I'm using import.sql to populate database on test phase and this link has helped me to solve encoding problem: http://javacimrman.blogspot.ru/2011/07/hibernate-importsql-encoding-when.html.



回答3:

Here's a reliable solution without setting any system property.

We assume that import files are encoded with UTF-8 but Java default charset is different, let's say latin1.

1) Define a custom class for import_files_sql_extractor hibernate.hbm2ddl.import_files_sql_extractor=com.pragmasphere.hibernate.CustomSqlExtractor

2) fix the invalid strings read by hibernate in the implementation.

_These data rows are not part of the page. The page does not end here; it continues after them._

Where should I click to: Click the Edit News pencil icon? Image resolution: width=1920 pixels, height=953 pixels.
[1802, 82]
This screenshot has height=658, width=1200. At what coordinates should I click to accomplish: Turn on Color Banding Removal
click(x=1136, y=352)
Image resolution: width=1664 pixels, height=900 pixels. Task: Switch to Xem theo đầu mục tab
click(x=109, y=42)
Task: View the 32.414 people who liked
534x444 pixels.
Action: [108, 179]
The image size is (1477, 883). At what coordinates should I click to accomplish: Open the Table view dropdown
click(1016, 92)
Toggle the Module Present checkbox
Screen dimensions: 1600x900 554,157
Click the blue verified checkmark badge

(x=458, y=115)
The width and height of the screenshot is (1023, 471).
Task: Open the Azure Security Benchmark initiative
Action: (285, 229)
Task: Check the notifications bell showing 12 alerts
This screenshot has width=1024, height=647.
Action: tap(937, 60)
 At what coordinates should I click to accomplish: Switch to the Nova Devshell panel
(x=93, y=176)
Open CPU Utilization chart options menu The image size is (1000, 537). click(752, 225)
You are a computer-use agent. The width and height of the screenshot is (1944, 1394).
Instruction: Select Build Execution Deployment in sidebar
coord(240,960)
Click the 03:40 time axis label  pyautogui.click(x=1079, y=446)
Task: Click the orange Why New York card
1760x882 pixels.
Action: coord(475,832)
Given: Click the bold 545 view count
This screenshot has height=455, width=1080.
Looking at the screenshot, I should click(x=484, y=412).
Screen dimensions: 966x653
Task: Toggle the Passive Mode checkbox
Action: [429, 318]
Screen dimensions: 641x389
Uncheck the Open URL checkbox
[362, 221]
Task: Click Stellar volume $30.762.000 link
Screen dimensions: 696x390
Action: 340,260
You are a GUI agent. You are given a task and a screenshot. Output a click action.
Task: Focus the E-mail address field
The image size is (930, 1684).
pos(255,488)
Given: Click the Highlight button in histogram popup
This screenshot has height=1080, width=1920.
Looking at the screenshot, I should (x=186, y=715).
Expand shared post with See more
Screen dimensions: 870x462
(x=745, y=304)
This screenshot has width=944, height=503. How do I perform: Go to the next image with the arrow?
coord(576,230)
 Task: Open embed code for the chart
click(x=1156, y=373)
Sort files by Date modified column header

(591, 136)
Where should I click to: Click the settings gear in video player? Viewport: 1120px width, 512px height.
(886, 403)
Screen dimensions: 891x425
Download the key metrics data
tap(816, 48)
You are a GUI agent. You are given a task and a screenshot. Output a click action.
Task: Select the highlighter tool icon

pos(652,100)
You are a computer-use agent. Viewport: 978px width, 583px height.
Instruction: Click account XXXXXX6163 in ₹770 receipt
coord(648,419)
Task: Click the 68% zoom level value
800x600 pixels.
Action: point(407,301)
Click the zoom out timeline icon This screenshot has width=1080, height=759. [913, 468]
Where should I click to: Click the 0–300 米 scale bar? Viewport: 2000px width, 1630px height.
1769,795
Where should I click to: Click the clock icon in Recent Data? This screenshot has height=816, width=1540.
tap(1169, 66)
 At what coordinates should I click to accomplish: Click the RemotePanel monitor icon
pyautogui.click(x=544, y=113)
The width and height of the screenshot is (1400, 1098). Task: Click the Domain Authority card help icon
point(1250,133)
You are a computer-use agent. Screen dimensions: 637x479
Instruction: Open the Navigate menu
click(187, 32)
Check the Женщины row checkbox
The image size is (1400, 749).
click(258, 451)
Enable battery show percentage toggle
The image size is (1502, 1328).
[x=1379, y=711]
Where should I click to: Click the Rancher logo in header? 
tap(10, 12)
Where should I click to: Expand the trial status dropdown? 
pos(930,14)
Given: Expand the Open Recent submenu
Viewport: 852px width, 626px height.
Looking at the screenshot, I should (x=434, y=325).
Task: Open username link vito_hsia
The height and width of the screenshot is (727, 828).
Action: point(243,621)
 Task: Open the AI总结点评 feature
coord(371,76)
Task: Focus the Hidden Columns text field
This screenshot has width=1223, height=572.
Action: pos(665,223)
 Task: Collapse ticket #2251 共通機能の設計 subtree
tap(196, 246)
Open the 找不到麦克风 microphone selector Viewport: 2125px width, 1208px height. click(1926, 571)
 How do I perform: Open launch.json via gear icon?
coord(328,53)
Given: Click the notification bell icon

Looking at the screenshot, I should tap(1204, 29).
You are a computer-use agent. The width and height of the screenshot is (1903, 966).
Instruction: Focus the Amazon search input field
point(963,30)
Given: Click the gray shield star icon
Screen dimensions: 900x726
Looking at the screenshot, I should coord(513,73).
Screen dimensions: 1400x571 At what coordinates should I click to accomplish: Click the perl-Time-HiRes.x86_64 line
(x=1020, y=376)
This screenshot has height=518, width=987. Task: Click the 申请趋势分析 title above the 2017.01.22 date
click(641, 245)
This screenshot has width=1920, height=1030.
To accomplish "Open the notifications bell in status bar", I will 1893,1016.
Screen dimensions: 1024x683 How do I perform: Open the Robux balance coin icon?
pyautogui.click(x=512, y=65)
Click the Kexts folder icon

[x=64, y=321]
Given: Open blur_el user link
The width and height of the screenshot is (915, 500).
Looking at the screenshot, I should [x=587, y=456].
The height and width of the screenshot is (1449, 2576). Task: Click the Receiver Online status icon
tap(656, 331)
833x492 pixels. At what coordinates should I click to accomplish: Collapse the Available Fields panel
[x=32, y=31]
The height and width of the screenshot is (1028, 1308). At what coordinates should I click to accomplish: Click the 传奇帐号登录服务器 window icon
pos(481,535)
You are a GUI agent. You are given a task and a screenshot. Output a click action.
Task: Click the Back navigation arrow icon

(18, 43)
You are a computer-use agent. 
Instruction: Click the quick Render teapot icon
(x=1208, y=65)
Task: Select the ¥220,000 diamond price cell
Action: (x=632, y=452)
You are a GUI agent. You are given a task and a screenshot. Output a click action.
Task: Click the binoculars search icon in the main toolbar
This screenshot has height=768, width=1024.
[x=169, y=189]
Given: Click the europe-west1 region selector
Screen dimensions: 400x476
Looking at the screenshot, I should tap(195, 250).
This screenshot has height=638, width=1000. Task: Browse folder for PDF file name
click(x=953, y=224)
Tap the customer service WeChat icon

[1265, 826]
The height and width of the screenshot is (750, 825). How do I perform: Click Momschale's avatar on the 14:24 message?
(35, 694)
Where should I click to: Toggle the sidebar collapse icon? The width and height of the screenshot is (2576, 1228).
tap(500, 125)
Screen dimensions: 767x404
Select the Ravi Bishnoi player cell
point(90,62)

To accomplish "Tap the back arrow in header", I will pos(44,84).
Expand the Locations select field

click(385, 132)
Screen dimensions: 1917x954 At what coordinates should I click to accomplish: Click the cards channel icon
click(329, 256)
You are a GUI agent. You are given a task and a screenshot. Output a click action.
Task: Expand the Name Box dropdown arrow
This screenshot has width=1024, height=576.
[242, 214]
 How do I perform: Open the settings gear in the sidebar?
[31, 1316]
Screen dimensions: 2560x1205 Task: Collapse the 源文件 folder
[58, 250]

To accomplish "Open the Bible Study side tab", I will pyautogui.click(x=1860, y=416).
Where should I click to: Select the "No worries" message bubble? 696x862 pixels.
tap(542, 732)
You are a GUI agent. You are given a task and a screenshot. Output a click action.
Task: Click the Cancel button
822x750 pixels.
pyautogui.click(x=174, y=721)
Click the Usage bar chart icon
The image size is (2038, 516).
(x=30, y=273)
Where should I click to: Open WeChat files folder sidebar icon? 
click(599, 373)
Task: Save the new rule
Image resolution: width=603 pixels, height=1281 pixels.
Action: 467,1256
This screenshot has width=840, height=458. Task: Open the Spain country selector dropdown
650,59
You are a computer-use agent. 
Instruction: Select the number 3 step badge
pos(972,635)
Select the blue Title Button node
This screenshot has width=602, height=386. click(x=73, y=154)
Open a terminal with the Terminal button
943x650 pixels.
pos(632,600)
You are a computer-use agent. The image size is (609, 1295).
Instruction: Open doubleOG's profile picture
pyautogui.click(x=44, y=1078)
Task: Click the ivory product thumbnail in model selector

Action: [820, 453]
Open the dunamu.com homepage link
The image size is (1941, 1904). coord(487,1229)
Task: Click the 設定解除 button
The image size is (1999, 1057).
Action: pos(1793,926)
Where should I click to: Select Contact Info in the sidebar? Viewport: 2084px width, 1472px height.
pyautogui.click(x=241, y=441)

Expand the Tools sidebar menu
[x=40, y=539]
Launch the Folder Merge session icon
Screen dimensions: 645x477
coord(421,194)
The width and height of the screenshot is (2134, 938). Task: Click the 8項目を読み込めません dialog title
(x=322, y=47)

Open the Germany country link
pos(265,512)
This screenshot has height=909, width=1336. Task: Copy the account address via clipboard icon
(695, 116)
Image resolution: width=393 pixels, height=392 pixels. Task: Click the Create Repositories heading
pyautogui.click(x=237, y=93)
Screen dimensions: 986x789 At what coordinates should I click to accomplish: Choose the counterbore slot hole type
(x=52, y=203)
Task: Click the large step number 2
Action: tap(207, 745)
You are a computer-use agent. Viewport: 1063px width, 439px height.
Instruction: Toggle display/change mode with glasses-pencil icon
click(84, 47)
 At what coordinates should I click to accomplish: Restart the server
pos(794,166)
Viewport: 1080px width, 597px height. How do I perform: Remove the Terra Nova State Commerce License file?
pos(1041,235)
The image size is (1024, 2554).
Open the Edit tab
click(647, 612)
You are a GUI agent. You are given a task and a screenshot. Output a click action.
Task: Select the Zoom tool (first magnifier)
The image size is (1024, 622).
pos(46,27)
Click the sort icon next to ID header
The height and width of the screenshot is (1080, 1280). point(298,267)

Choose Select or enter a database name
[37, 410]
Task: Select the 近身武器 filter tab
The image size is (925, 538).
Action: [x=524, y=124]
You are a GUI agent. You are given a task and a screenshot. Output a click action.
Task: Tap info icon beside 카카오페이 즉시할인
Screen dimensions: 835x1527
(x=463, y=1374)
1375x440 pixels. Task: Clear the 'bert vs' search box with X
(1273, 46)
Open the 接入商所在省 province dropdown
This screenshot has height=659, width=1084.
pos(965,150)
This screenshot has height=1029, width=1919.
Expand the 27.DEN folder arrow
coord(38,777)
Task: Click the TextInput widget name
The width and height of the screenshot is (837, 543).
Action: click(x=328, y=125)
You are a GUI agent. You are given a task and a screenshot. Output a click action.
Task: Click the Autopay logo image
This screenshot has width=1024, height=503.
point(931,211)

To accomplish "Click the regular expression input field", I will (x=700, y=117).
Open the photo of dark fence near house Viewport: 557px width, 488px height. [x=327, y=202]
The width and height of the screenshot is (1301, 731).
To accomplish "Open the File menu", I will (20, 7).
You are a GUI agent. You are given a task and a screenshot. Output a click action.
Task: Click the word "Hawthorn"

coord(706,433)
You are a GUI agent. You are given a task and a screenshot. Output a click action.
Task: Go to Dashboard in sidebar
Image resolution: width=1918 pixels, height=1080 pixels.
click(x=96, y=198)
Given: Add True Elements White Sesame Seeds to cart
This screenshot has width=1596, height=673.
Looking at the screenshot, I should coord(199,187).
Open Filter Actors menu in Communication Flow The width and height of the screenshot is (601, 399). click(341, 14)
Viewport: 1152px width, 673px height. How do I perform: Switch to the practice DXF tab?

package com.pragmasphere.hibernate;

import org.hibernate.tool.hbm2ddl.MultipleLinesSqlCommandExtractor;

import java.io.IOError;
import java.io.Reader;
import java.io.UnsupportedEncodingException;
import java.nio.charset.Charset;

public class CustomSqlExtractor extends MultipleLinesSqlCommandExtractor {

    private final String SOURCE_CHARSET = "UTF-8";

    @Override
    public String[] extractCommands(final Reader reader) {
        String[] lines = super.extractCommands(reader);

        Charset charset = Charset.defaultCharset();
        if (!charset.equals(Charset.forName(SOURCE_CHARSET))) {
            for (int i = 0; i < lines.length; i++) {
                try {
                    lines[i] = new String(lines[i].getBytes(), SOURCE_CHARSET);
                } catch (UnsupportedEncodingException e) {
                    throw new IOError(e);
                }
            }
        }

        return lines;
    }
}

You can change value of SOURCE_CHARSET with another encoding used by import files.